The Washington Times

Job purges fuel Bahrainis’ ire

In Sunni-ruled U.S. ally, ‘my only crime is being Shiite’

DUBAI, United Arab Emirates — One afternoon in May, police in Bahrain led away security guard Mahdi Ali from his job at the Gulf kingdom’s state-controlled aluminum plant.

He claims he was blindfolded and beaten so severely that the bruises still have not healed. His only offense, he insists, is being part of Bahrain’s Shiite majority as it presses for greater rights from Sunni rulers, who have Western allies and powerful Gulf neighbors on their side.

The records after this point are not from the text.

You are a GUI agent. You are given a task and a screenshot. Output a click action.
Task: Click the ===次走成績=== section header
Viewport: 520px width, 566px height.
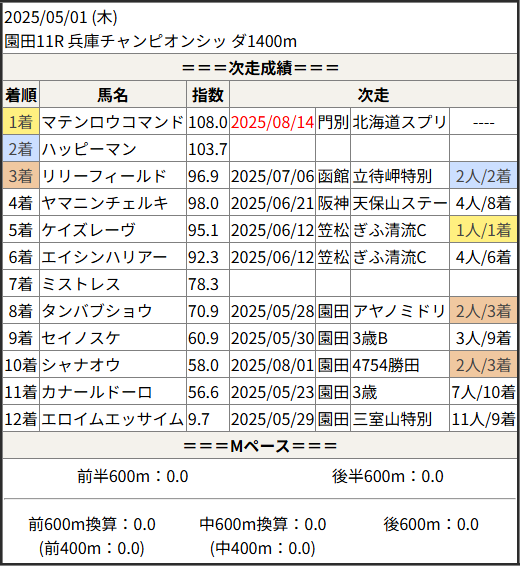pyautogui.click(x=260, y=68)
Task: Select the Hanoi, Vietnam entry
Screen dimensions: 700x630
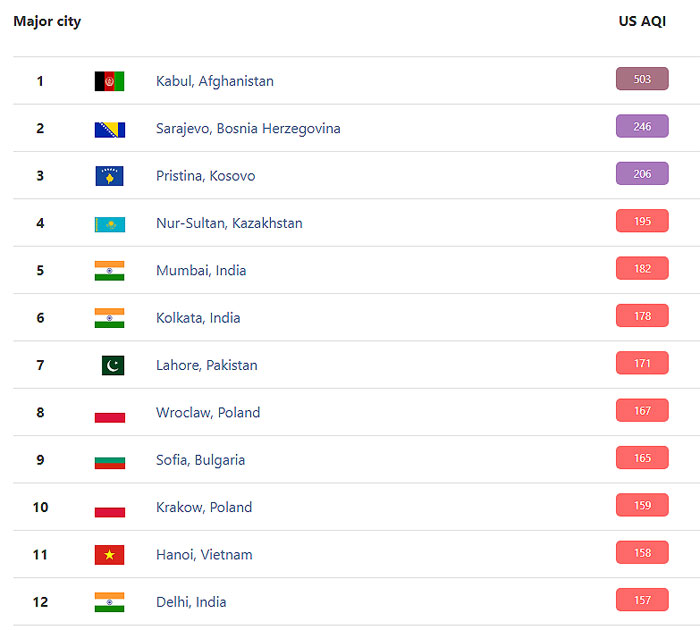Action: pyautogui.click(x=204, y=555)

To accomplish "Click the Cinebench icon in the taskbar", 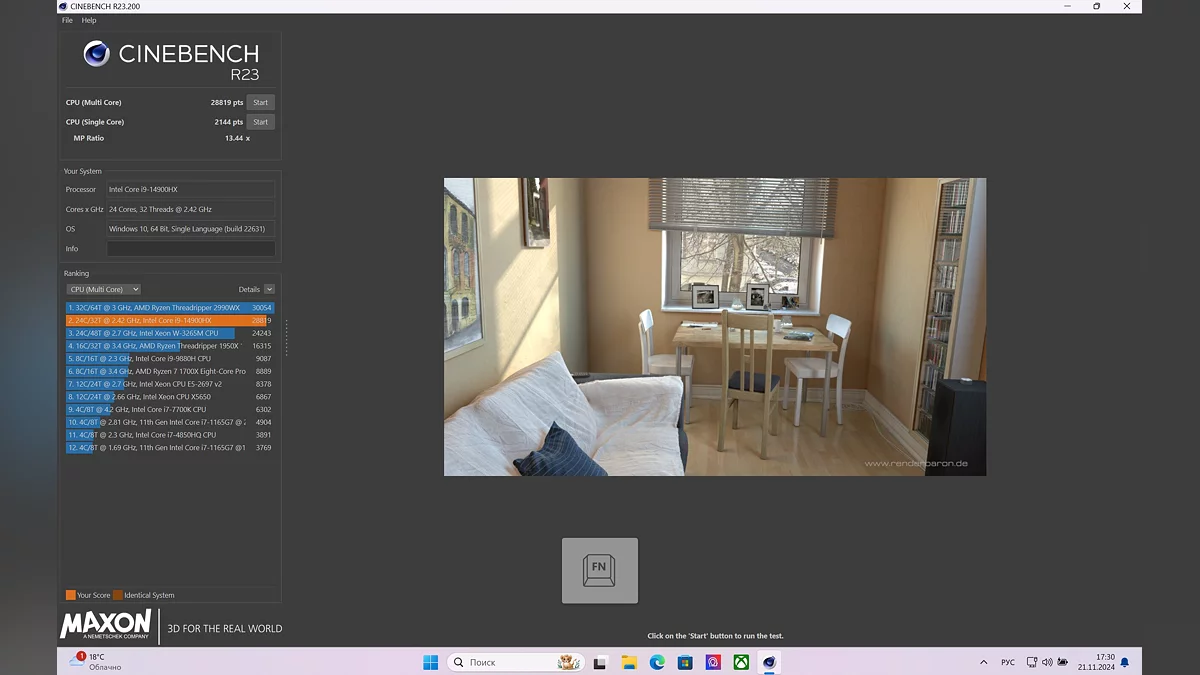I will (x=769, y=662).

The 44-year-old Mr. Ali now counts himself among Bahrain’s purged: Hundreds of Shiites - some say thousands - dismissed from jobs or suspended from universities for suspected support for demonstrators.

“My only crime is being Shiite,” said Mr. Ali, who claims he has been effectively blacklisted from finding a new job. “I’ve paid for it by being dismissed, arrested, tortured and insulted.”

With Bahrain’s “Arab Spring” crisis moving into its eighth month, the mass dismissals remain a major point of anger feeding near-daily street clashes on the strategic island - which is home to the U.S. Navy’s 5th Fleet.

The coming weeks could be critical in assessing the chances for any significant reconciliation efforts in Bahrain.

The alternative is an increasingly divided and volatile nation, where the region’s biggest political narratives intersect: Western security interests, Gulf Arab worries about spillover uprisings and Iran’s ambitions to cast wider Middle East influence.

Bahrain had these tensions long before the current Arab upheavals. And it may end up as one of the most enduring and most complex dilemmas after the Arab Spring has run its course,” said Sami Alfaraj, director of the Kuwait Center for Strategic Studies.

Shiites claim to account for as much as 70 percent of the island kingdom’s population, but say they face systematic discrimination by the 200-year-old Sunni dynasty.

Bahrain’s rulers, meanwhile, court Western and Sunni Arab backing by raising fears that Shiite power Iran is pulling the strings of the protests as a foothold to undermine other Gulf monarchs and sheiks.

Bahrain’s Shiite groups have pledged to boycott elections Sept. 24 to fill 18 parliament seats left vacant since Shiite lawmakers walked out in March to protest the government’s crackdowns.

A fresh wave of protests could be timed to try to overshadow the voting and embarrass officials.

There already are signs of escalating violence after months of low-level skirmishes.

Security forces used tear gas, rubber bullets and birdshot last week to break up crowds gathered to welcome doctors freed from prison after staging a hunger strike.

“Down, down Hamad,” crowds chanted, in reference to Bahrain’s King Hamad bin Isa Al Khalifa, as they waited for some of the doctors, who still face charges of aiding the protests.